● Your instructions
From the entries, return every line where the string "computer" shows up.

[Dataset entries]
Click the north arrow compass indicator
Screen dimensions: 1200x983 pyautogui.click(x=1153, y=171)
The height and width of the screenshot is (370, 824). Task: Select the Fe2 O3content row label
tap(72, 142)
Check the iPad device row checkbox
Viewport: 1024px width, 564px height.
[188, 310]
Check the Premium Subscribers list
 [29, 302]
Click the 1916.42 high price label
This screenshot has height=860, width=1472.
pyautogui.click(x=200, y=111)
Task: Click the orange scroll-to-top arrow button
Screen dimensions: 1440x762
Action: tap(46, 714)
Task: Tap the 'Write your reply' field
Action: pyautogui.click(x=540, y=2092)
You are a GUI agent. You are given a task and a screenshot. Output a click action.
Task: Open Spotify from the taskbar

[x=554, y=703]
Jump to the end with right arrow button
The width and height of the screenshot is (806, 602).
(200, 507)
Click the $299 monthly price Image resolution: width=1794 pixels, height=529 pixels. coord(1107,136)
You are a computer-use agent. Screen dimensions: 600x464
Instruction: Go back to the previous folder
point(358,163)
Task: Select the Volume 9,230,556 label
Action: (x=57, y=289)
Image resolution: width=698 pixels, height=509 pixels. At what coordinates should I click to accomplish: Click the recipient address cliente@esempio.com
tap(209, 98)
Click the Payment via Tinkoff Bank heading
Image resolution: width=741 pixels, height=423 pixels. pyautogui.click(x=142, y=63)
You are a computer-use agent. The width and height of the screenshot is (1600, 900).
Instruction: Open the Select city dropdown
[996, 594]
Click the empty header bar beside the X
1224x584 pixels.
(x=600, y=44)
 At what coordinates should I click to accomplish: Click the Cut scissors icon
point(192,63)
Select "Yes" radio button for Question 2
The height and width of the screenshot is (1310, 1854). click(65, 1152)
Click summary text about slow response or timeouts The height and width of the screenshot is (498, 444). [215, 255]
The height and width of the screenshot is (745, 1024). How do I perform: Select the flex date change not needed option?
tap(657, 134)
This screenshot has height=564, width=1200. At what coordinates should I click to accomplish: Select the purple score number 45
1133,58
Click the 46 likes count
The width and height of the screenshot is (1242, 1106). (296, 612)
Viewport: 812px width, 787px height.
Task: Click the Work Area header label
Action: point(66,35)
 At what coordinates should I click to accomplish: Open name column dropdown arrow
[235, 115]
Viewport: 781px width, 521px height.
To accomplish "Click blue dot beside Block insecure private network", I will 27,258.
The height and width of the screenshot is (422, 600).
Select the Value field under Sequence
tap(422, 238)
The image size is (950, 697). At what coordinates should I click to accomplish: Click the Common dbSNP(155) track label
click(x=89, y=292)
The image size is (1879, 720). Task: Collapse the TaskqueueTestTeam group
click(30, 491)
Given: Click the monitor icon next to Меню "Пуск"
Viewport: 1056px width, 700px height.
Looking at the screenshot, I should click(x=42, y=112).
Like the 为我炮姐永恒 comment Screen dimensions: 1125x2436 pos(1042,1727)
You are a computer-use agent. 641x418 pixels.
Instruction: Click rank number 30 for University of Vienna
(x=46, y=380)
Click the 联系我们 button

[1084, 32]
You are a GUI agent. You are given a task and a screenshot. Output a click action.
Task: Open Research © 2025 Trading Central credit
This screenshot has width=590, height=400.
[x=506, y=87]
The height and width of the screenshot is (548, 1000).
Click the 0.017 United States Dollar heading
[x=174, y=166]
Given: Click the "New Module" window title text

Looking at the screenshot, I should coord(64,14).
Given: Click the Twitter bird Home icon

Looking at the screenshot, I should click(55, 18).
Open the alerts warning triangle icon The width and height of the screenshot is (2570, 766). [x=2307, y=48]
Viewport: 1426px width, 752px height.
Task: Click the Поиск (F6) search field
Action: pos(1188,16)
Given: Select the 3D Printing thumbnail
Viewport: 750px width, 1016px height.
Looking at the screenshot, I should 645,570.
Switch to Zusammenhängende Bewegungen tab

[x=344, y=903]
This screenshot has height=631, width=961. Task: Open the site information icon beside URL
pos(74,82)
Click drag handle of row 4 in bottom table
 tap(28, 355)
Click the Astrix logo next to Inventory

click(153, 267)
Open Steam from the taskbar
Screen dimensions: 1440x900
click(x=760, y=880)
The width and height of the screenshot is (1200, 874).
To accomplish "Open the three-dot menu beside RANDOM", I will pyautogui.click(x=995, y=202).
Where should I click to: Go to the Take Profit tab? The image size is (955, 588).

● Result of this task
You are a computer-use agent. Screen dimensions: 600x464
You are a computer-use agent. The width and height of the screenshot is (1600, 900).
You are a computer-use agent. 641x418 pixels.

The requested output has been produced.